On October 3, 1998 Hurricane Mitch killed almost an entire community. Those who survived had nothing left but the clothes on their backs. Hurricane Mitch stopped over the community of Santa Maria; for almost two weeks it did not stop raining, causing a mudslide. The scale of this disaster is similar to what is going on in Haiti at the moment. Because this community was up in the mountains (pictured above, specifically the lighter streak), many people did not know the extent of the damage going on and also making it difficult for rescue and relief agencies.
Although Hurricane Mitch happened 11 years ago, those who survived are still struggling to manage. Last week, we went and visited the Santa Maria community and I was able to interview many of the families affected. One woman I talked with lost all four of her daughters, her parents, and many other relatives. She was one of the 11 people who were on the mountain during Hurricane Mitch who survived.

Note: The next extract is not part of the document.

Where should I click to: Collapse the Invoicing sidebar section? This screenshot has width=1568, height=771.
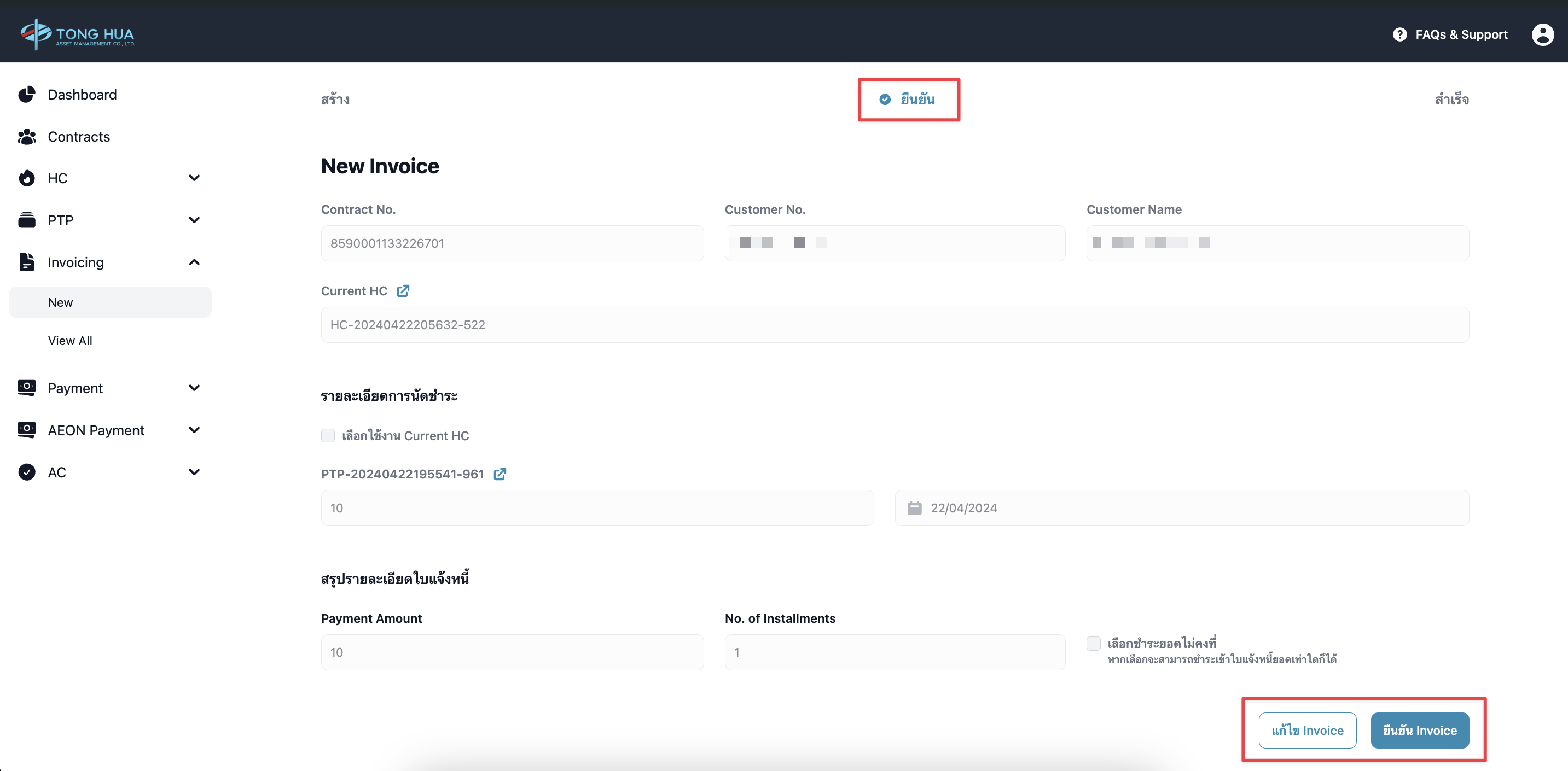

The Santa Maria community was helped by relief agencies. They were all built and given new homes. This was great because it provided them with a roof over their head. The problem was and still is, they don't have a way to make money to survive. The Santa Maria community was all farmers. Along with all their other possessions, their land was destroyed. Eleven years later, some have found enough work to have beans for dinner every night, while others wonder how they are going to find food for the next day because there is no land for them to farm.

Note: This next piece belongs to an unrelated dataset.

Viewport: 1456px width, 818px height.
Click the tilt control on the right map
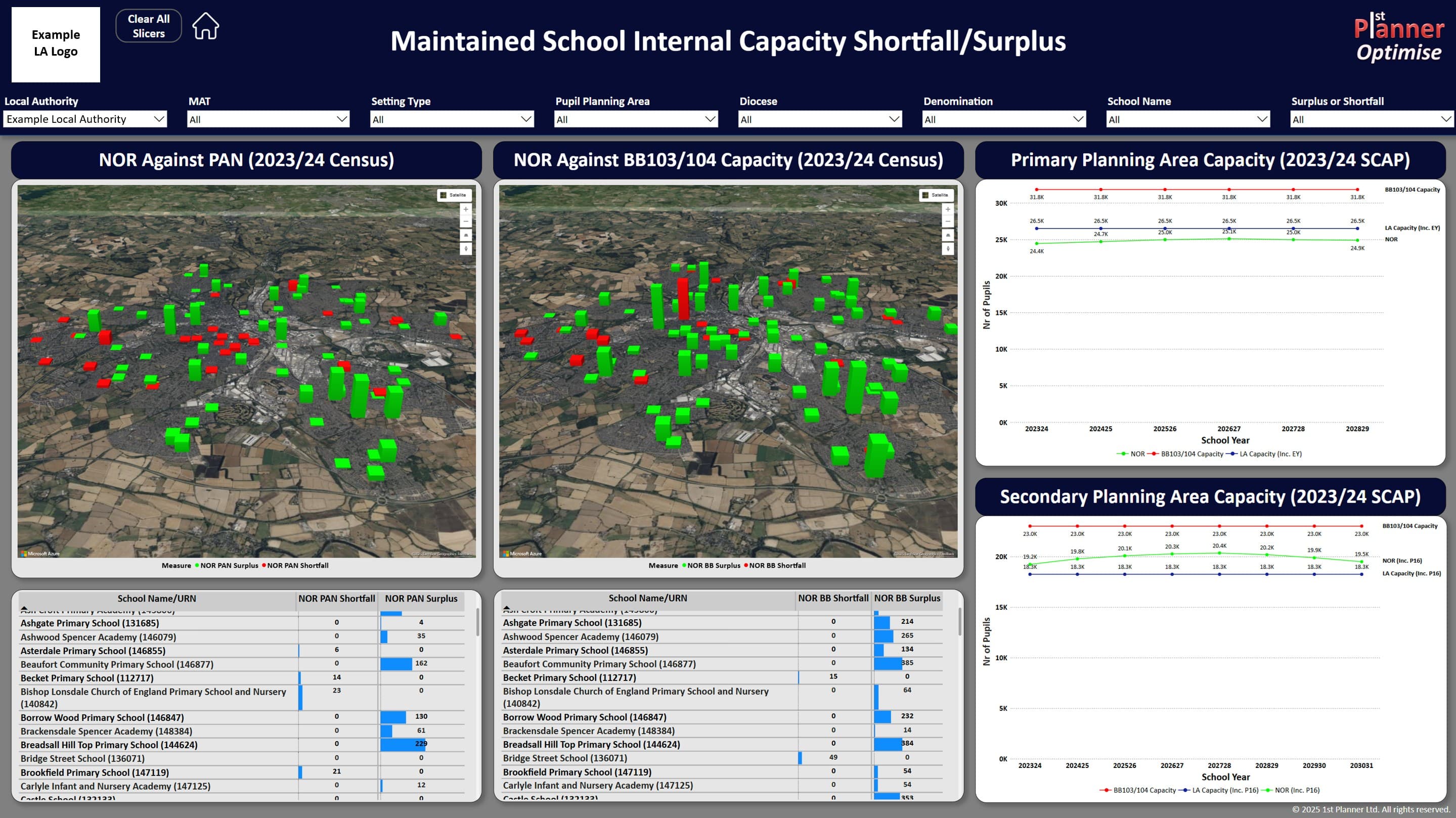(948, 236)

There are many sad stories to be told, but all of them have an amazing faith that has brought them through. The shack you see above, started as a table outside of the school in Santa Maria. Petrona, a survivor of Hurricane Mitch, realized she could make a profit by selling snacks to the students. A year later, she has a building, and is able to survive off the profits. Not only does she survive, she helps many other families by proving work and giving them money to live.